Mobs of enraged Muslims have rioted from Morocco to Indonesia and burned Danish and Norwegian embassies. Editors of other European newspapers that ran the offensive cartoons piously insist they were defending free speech.
This writer detests any form of censorship, including so-called "hate laws" that are really modern forms of heresy and blasphemy statutes.
But free speech does not include the right to scream "fire" in a crowded movie theatre. And that’s just what the European newspapers did. They were trying to boost circulation and pander to anti-immigrant right-wingers by attacking Islam.
This whole ugly business is really about anti-Islamism — the modern version of 1930’s anti-Semitism.
Promoting hatred and scorn for Islam and Muslims has become the only socially and legally acceptable modern prejudice.
Question the Holocaust in Germany or Austria and you go to jail, as Pat Buchanan just wrote. Doing the same in Canada gets you jailed or expelled. But slandering Islam is okay.
The Danish paper that ran the racist cartoons "to defend free speech" refused in 2003 to run satirical cartoons of Christ, saying "it would provoke an outrage."
America’s four leading evangelical preachers, Jerry Falwell, Franklin Graham, Pat Robertson, and Marvin Olasky preached a "crusade" against Iraq.
Graham branded Islam "an evil and wicked religion."
Mohammed was called "a terrorist."
Among American evangelical Christians, one poll showed 87% supported invading Iraq and hoped to convert Iraq’s Muslims to Christianity.
Italy’s Oriana Fallaci churns out best sellers depicting Islam as a backwards creed of thugs.
In liberal Holland, it’s cool to despise Muslims.
In America, historian Bernard Lewis pumps out screeds on the evils of Islam. Daniel Pipes rails against all things Islamic.

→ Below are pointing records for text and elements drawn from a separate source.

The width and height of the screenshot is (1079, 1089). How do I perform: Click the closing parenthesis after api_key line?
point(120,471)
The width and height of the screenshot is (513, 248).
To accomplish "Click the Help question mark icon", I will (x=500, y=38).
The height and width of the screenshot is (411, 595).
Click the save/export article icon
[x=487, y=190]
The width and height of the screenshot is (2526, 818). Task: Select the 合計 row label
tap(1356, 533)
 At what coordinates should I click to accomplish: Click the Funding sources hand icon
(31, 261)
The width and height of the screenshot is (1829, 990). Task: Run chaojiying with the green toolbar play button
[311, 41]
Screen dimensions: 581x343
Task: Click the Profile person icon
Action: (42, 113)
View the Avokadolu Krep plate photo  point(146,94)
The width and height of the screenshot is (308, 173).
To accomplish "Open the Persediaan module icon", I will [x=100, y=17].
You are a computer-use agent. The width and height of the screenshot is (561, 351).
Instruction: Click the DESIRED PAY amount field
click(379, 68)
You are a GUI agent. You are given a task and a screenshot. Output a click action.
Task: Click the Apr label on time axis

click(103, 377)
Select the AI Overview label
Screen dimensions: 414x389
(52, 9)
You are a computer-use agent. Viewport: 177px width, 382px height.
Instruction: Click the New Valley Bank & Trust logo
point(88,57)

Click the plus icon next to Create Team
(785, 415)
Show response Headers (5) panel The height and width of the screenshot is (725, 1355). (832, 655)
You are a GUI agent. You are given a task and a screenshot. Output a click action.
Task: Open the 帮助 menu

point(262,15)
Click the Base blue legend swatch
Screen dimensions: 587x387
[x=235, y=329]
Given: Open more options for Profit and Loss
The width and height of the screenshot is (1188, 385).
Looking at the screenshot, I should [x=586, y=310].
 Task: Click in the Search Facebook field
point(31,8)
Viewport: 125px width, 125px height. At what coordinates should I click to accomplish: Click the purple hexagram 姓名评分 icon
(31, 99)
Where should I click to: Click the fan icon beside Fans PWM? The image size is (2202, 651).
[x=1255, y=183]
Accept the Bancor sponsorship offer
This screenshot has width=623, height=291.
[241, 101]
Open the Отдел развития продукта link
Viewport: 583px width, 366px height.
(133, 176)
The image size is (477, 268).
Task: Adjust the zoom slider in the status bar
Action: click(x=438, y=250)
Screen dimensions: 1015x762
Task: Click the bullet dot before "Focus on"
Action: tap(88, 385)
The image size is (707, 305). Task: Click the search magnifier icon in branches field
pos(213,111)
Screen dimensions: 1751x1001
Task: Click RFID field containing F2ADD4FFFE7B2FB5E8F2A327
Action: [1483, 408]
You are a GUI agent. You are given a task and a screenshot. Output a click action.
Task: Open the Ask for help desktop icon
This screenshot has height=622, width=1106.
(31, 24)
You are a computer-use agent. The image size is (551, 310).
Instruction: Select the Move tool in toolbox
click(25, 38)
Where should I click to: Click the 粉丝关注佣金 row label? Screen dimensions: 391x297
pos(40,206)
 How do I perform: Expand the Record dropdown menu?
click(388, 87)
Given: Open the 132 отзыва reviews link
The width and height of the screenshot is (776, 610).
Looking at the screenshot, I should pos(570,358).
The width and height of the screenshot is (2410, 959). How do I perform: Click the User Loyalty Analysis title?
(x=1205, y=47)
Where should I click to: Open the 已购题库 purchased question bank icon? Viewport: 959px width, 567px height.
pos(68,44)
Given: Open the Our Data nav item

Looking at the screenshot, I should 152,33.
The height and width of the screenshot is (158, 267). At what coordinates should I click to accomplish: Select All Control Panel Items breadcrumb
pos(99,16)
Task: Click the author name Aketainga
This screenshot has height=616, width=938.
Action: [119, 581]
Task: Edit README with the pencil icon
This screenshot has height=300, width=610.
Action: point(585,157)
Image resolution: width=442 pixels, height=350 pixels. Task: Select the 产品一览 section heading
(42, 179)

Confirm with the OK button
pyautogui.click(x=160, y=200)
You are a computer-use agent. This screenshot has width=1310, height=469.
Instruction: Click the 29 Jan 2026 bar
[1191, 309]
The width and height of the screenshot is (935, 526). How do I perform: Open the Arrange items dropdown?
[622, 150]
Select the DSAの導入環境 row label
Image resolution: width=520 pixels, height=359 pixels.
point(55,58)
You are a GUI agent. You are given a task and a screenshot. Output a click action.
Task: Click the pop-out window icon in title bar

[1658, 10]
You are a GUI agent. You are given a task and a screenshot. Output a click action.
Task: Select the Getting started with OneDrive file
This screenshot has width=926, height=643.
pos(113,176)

One Danish cartoon of Prophet Mohammed shows him with a long, hooked nose, thick lips, a sinister, malevolent glare on his ugly, Semitic face and a curved dagger in his hand.
Change the caption "Prophet Mohammed" to "Jew swine" and you have the double of Nazi anti-Semitic hate cartoons of the 1930s from the pages of Die Strmer.
That’s what this is all about. Modern anti-Semitism, reborn.
What many Europeans are saying through these cartoons is, "we hate Muslims. Make Europe Muslimfrei!" They want Muslims out, just as they did Jews in the 1930s.
But while Muslims have been egregiously and gravely offended, far too many have reacted hysterically by rioting and burning embassies. The Prophet Mohammed and Islam don’t need rioters and arsonists to defend them.
In an act of utter childishness, Iran’s largest newspaper vows to run cartoons ridiculing the Holocaust, proving there is no sickness as contagious as stupidity.
Muslims suffered 150 years of the most brutal European imperialism and exploitation. Millions of Muslims were slaughtered by European and Russian colonialists, though we seldom hear about this holocaust. Many of Europe’s 20 million Muslims are third-class citizens. Muslims have a right to be angry.
But where were all these angry Muslims when 250,000 Bosnians were being massacred, and thousands of Muslim girls and women gang raped while mosques were blown up?
Why no protests over Russia’s genocide in Chechnya?
Or when the U.S. invaded Afghanistan and Iraq, and Australia annexed East Timor?
Mostly, there was only silence. Or governments in Muslim countries buying arms and goods from their oppressors.
So why now all the rage over some crass racist cartoons in a second-rate newspaper in an obscure country?
At least protesting through boycotts is sensible.
But rioting and burning are worthy only of drunken adolescents and simply reinforce racist claims by western anti-Islamic hate-mongers that Muslims are violent, irrational and backwards.